--- Start of RECORDS FOR THE EXERCISE ---
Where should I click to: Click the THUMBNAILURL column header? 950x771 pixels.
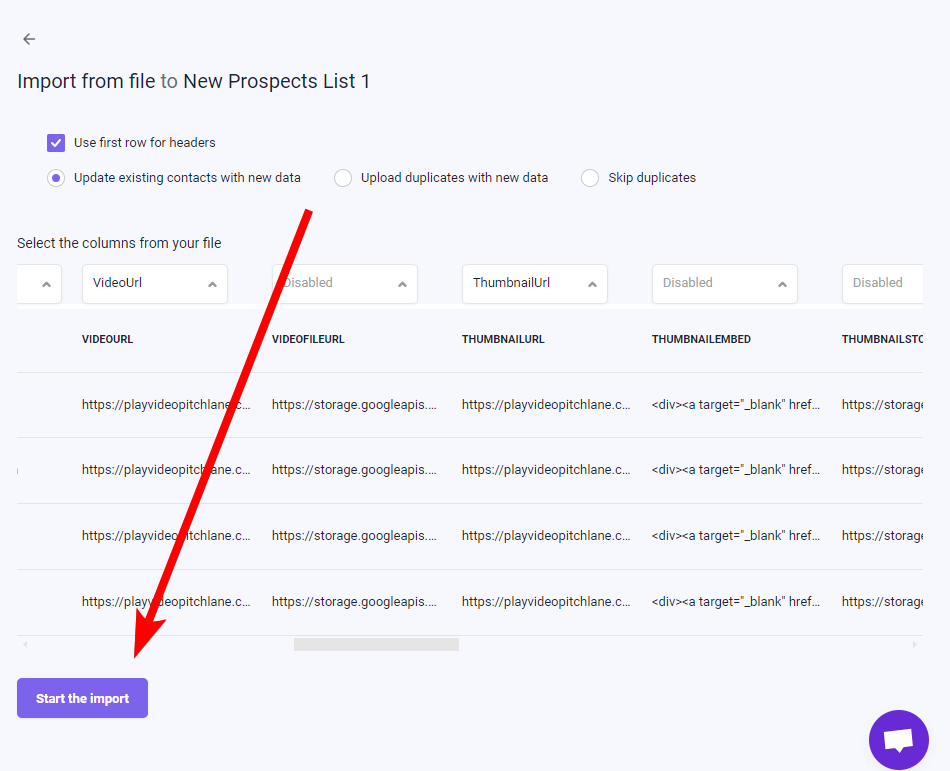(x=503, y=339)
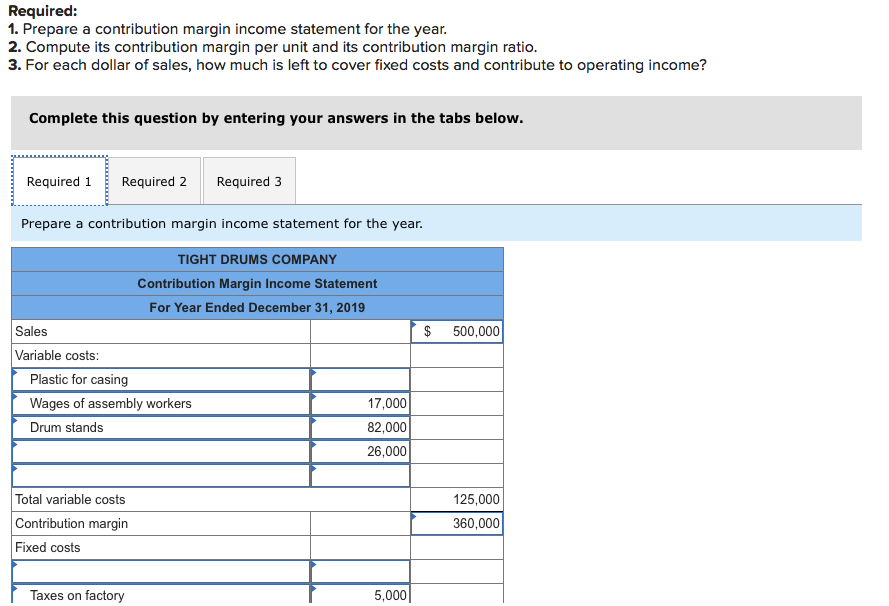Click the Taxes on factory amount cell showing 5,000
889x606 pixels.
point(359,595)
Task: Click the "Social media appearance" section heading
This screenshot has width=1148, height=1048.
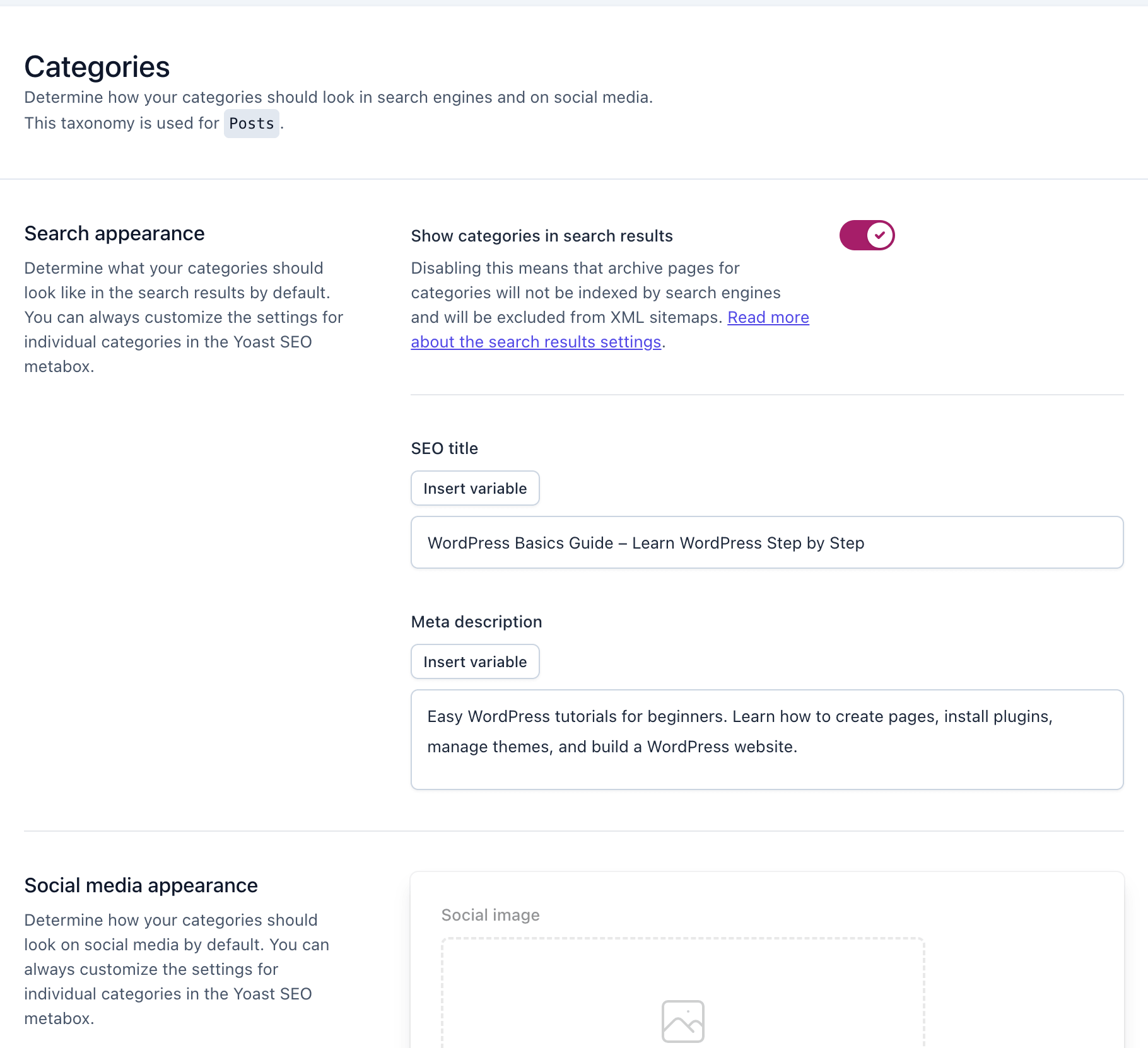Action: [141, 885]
--- End of RECORDS FOR THE EXERCISE ---
REQUEST:
Revise the listing above by replacing "section heading" with "section title" and keeping everything else unchanged. Leave the pictures out of your answer.

TASK RESULT:
Where should I click to: Click the THUMBNAILURL column header? 950x771 pixels.
(x=503, y=339)
Click the Taxes on factory amount cell showing 5,000
889x606 pixels.
point(359,595)
Task: Click the "Social media appearance" section title
This screenshot has width=1148, height=1048.
Action: [141, 885]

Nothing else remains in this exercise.